Earlier this month, I posted a note about a newly-discovered critical security vulnerability that affected Adobe Systems’ Flash player, and its Reader and Acrobat products. That flaw was soon exploited by the Bad Guys, although there were mitigation steps available, as I mentioned in that earlier post. Adobe released a new version of Flash Player, which fixed the problem, on June 10, and promised a fix for Reader and Acrobat by the end of this month.

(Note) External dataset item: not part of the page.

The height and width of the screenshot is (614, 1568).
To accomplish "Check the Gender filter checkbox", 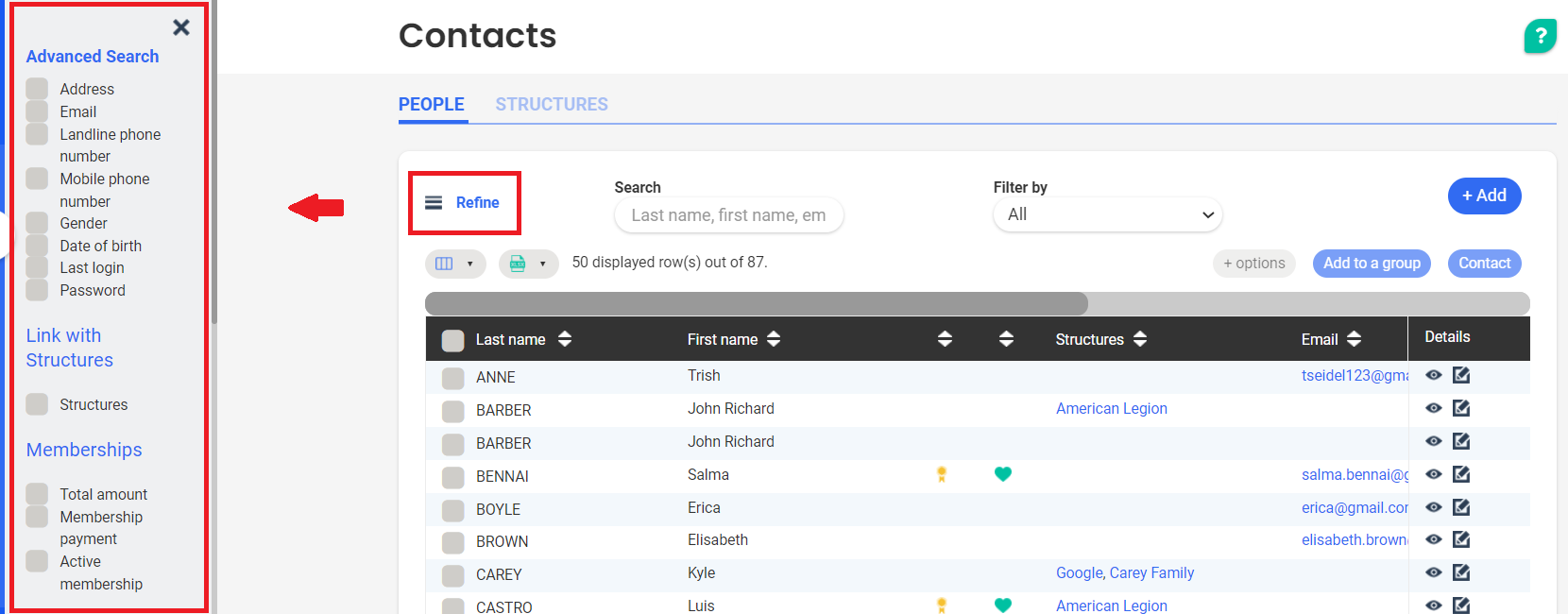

Adobe has now released updates for Reader and Acrobat, to version 9.3.3, which fixes the specific vulnerability discovered earlier this month, as well as a number of other security flaws. More information about the fixes can be found in the Adobe Security Bulletin APSB10-15. The update for Reader can be obtained through the built-in update mechanism (Help / Check for Updates); alternatively, you can download the updates packages directly for Windows or Mac OS X. (Note that these are update packages, not complete new versions.) Linux users can download a package for the new version here.
(The Linux download link still seems to be pointing to version 9.3.2. You can get the 9.3.3 packages via FTP by following this link. The directory you want, for the English versions, is:
ftp://ftp.adobe.com/pub/adobe/reader/unix/9.x/9.3.3/enu/ . Debian and RPM packages, and tarballs for Solaris, are available.)
For Acrobat updates, please check the instructions in the Security Bulletin.
Because at least one of the vulnerabilities fixed in this version is being actively exploited, I recommend that you apply the update as soon as possible.
Update, Tuesday, 29 June, 21:35 EDT
The download link for the Linux version has been corrected in the Security Bulletin, and now points to the correct, 9.3.3 version.
Update, Tuesday, 29 June, 22:25 EDT
Adobe has some additional information about this update in a post by Steve Gottwals on the Adobe Reader Blog.